China has been the fastest-growing nation for the past quarter of a century with an average annual GDP growth rate in excess of 10%. Per capita income has grown at an average annual rate of more than 8% over the last three decades. China saw its export and import volume in service trade (excluding government service) stood at US$ 250.91 billion in 2007,an increase of over 30% from the previous year as according to its the Ministry of Commerce (MOC) report in June 2008.
China as the second largest economy in the world after the US, with a GDP of over US$7 trillion (2007) when measured on a purchasing power parity (PPP) basis. In November 2007, it became the third largest in the world after the US and Japan with a nominal GDP of US$3.42 trillion in 2007 when measured in foreign exchange-rate terms.
China is the world's largest producer of rice and is among the principal sources of corn (maize), wheat, soybeans, peanuts (groundnuts), cotton and tobacco. China is one of the world's largest producers of several industrial and mineral products, including cotton cloth,cotton yarn, antimony,tungsten,crude oil, coal and other products.
China's mineral resources are probably among the richest in the world but are only partially developed. She has acquired some highly sophisticated production facilities through trade and also has built a number of advanced engineering plants capable of manufacturing an increasing range of sophisticated defense and power technologies.

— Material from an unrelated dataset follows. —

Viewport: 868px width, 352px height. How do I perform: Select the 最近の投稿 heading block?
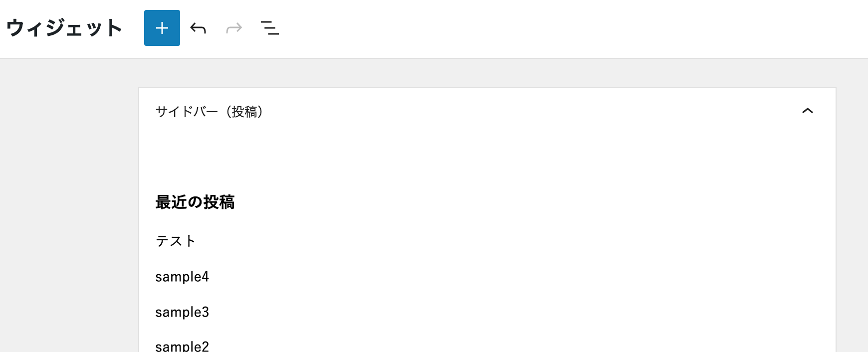pos(195,202)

In 2007, the European Union was still China's largest trading partner, and Japan its third largest. Trade with the EU rose 27 percent year-on-year to US$356.15 billion while Japan reached over US$236.02 billion, up 13.9 percent. Trade between Russia and China increased 44%, year-on-year, in 2007 to US$48.2 billion.Further readings on SearchAnythingEurope.com and SearchAnythingRussia.com
China-US Trade, which totaled only US$5 billion in 1980, rose to $387 billion in 2007. China overtook Japan to become the third largest U.S. export market, and overtook Canada to become the largest source of U.S. imports.Further news can be found on SearchAnythingAmerica.com.com
Trade volume between China and ASEAN (the Association of Southeast Asian Nations) hit US$202.6 billion in 2007, up 25.9 percent year-on-year, as announced by the China-ASEAN Business Council.Further news can be found on SearchAnythingAsia.com.com
Since its adoption of the "Four Modernizations" - agriculture, industry, science and technology, and defence, just a generation ago, China's share of world economic output has grown from 3.4 per cent to almost 12 per cent by 2000. China's booming economy has been hailed as a true economic miracle by many.
China provides huge investment opportunity for many producers of commodities and companies or investors who wish to find a way to place their money into a rich market. On average, China's economy grows by 10% annually. There continues to be encouraging demand for investment and business growth in China for the next decade.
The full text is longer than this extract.